Marty Lowe

Profile
- Position: Quarterback

Personal information
- Born: September 21, 1971 Vicksburg, Mississippi, U.S.
- Died: September 7, 2026 (aged 54) Jeffersontown, Kentucky, U.S.
- Listed height: 6 ft 1 in (1.85 m)
- Listed weight: 210 lb (95 kg)

Career information
- High school: Red Bank (Red Bank, Tennessee)
- College: Louisville (1991–1995)
- NFL draft: 1996: undrafted

Career history

Playing
- St. Louis Stampede (1996); Texas Terror (1997);

Coaching
- Louisville (1997–1999) Assistant; Nashville Kats (2000–2001) Offensive assistant and offensive coordinator; UTEP Miners (2001) Running backs coach; Georgia Force (2002–2004) Head coach; Western Carolina (2005–2006) Offensive coordinator and quarterbacks; Louisville Fire (2007) Director of football operations;
- Stats at ArenaFan.com

= Marty Lowe =

American football player (1971–2026)

Marty Lowe (September 21, 1971 – September 7, 2026) was an American professional football quarterback and coach in the Arena Football League (AFL). He played college football at Louisville, and professionally for the St. Louis Stampede and Texas Terror of the AFL. Lowe was also the head coach of the AFL's Georgia Force.

==Early life==
Lowe played high school football at Red Bank High School in Red Bank, Tennessee. He was named Mr. Football in Tennessee his senior year in 1990.

==College career==
Lowe was a member of the Louisville Cardinals football team from 1991 to 1995. He threw for 253 yards and five interceptions his freshman year in 1991. He did not play in 1992. In 1993, he passed for 249 yards, two touchdowns, and two interceptions. He completed 186 of 319 passes (58.3%) for 2,091 yards, nine touchdowns, and 17 interceptions during the 1994 season. The next year, Lowe completed 195 of 350 passing attempts (55.7%) for 2,268 yards, 16	touchdowns, and five interceptions. He started 22 consecutive games for the Cardinals. He earned a master's degree in education from Louisville in 1999.

==Professional career==
After going undrafted in the 1996 NFL draft, Lowe played for the St. Louis Stampede of the Arena Football League (AFL) in 1996. He recorded one solo tackle and one kick return for 18 yards.

Lowe played for the AFL's Texas Terror in 1997. He started the Terror's first game of the season before leaving with a knee injury.
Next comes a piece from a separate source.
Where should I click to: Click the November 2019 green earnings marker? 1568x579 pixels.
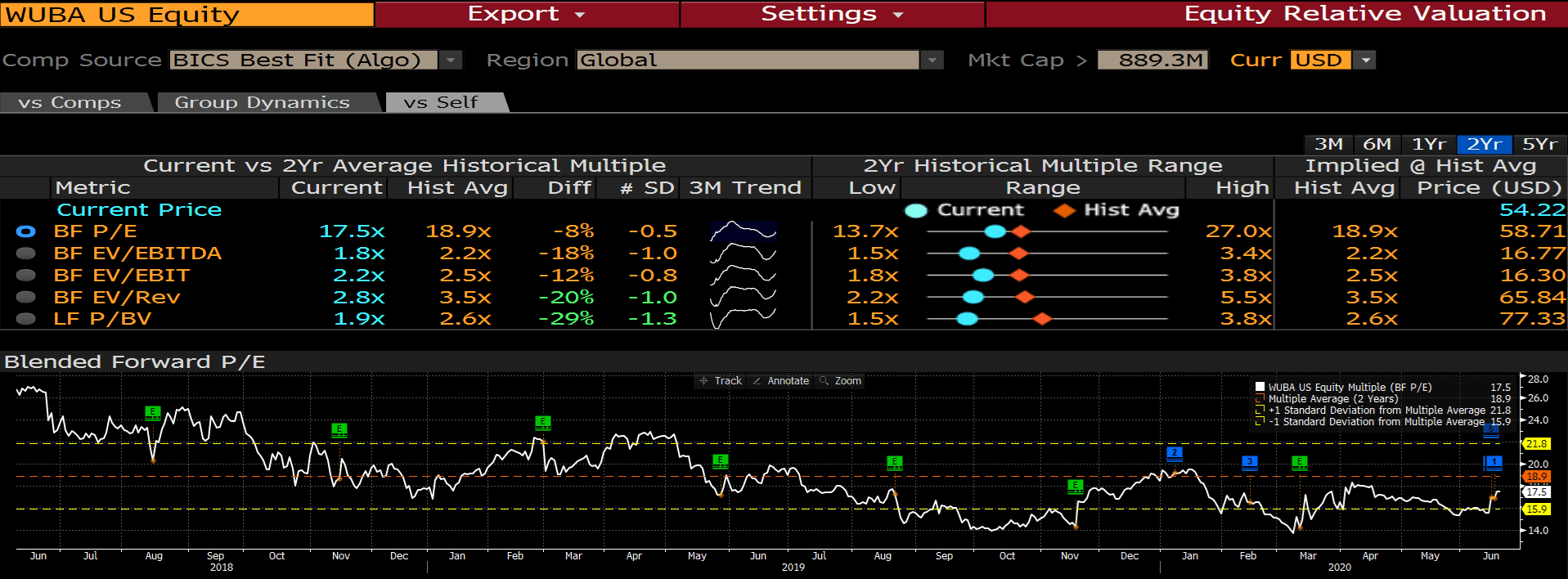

He completed 13 of 19 passes for 188 yards, two touchdowns, and one interception in 1997.

==Coaching career==
Lowe was an assistant coach for the Louisville Cardinals from 1997 to 1999.

He joined the Nashville Kats of the AFL in 2000 as an offensive assistant. He later became the team's offensive coordinator. He was also the running backs coach for the UTEP Miners in 2001.
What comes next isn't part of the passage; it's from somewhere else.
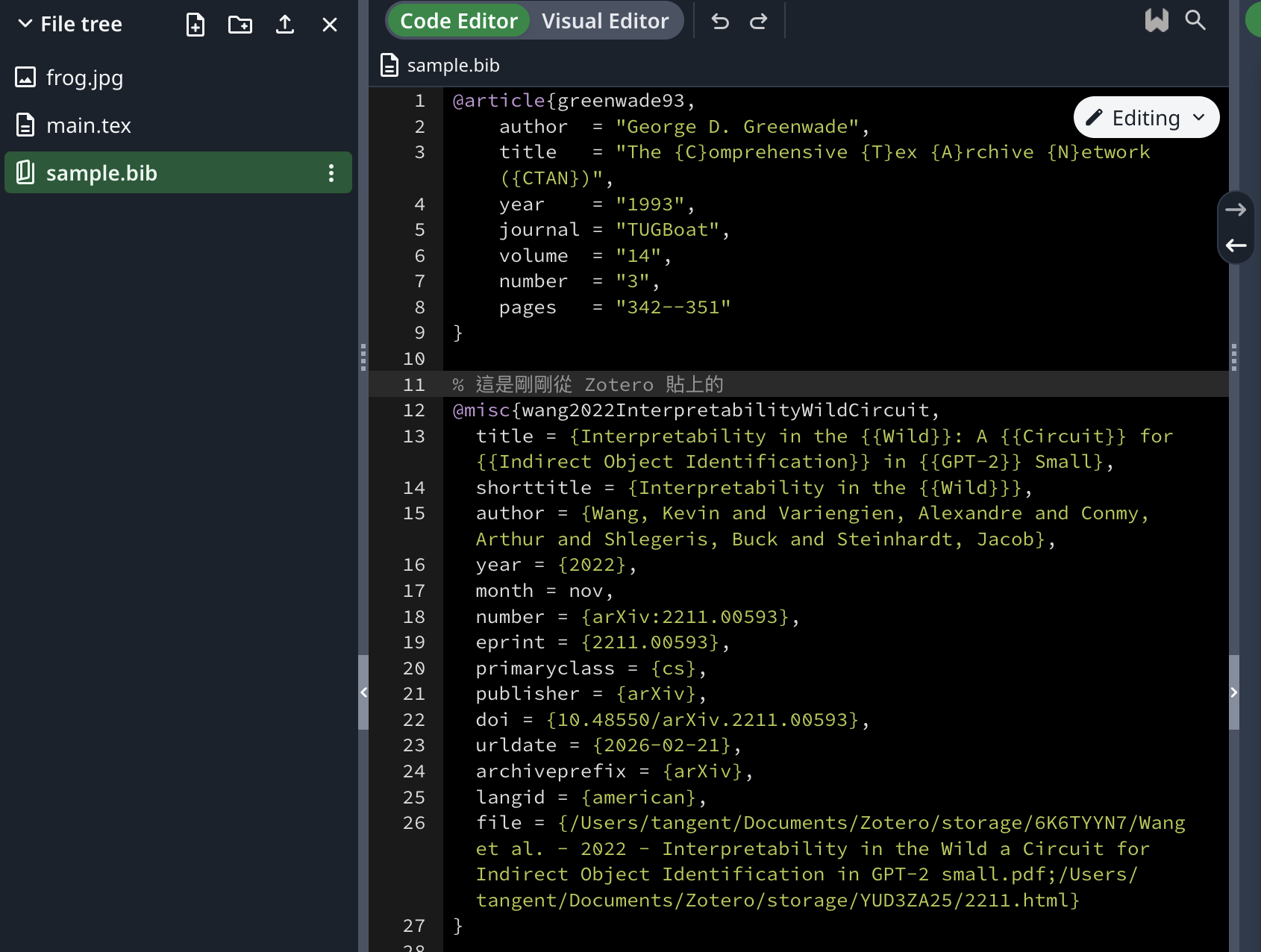Viewport: 1261px width, 952px height.
Task: Click the undo arrow icon
Action: [x=720, y=22]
Lowe took over as head coach of the Georgia Force of the AFL in May 2002 after Robert Lyles was fired. Lowe served as the team's head coach from 2002 to 2004, compiling an overall regular season record of 17–19. He was fired in April 2004 after a 4–7 start to the season. He was then a sideline reporter for Louisville radio broadcasts during the 2004 college football season.

In March 2005, Lowe was hired as the running backs coach for the Western Carolina Catamounts. He was promoted to passing game coordinator in August 2005. He also later served as the team's offensive coordinator and quarterbacks coach. Lowe left the team after two season for personal reasons.

He was named the director of football operations for the Louisville Fire of the af2 in June 2007.

===Head coaching record===

| Team | Year | Regular season |  |  |  | Postseason |  |  |  |
| Won | Lost | Win % | Finish | Won | Lost | Win % | Result |
| Georgia | 2002 | 5 | 4 | .556 | 4th in Southern Division | - | - | - |  |
| Georgia | 2003 | 8 | 8 | .500 | 3rd in Southern Division | 1 | 1 | .500 | Lost to San Jose SaberCats in quarterfinals |
| Georgia | 2004 | 4 | 7 | .364 | (Fired) | - | - | - |  |
| Total |  | 17 | 19 | .472 |  | 1 | 1 | .500 |  |

==Death==
Lowe died from kidney cancer in Jeffersontown, Kentucky, on September 7, 2026, at the age of 54.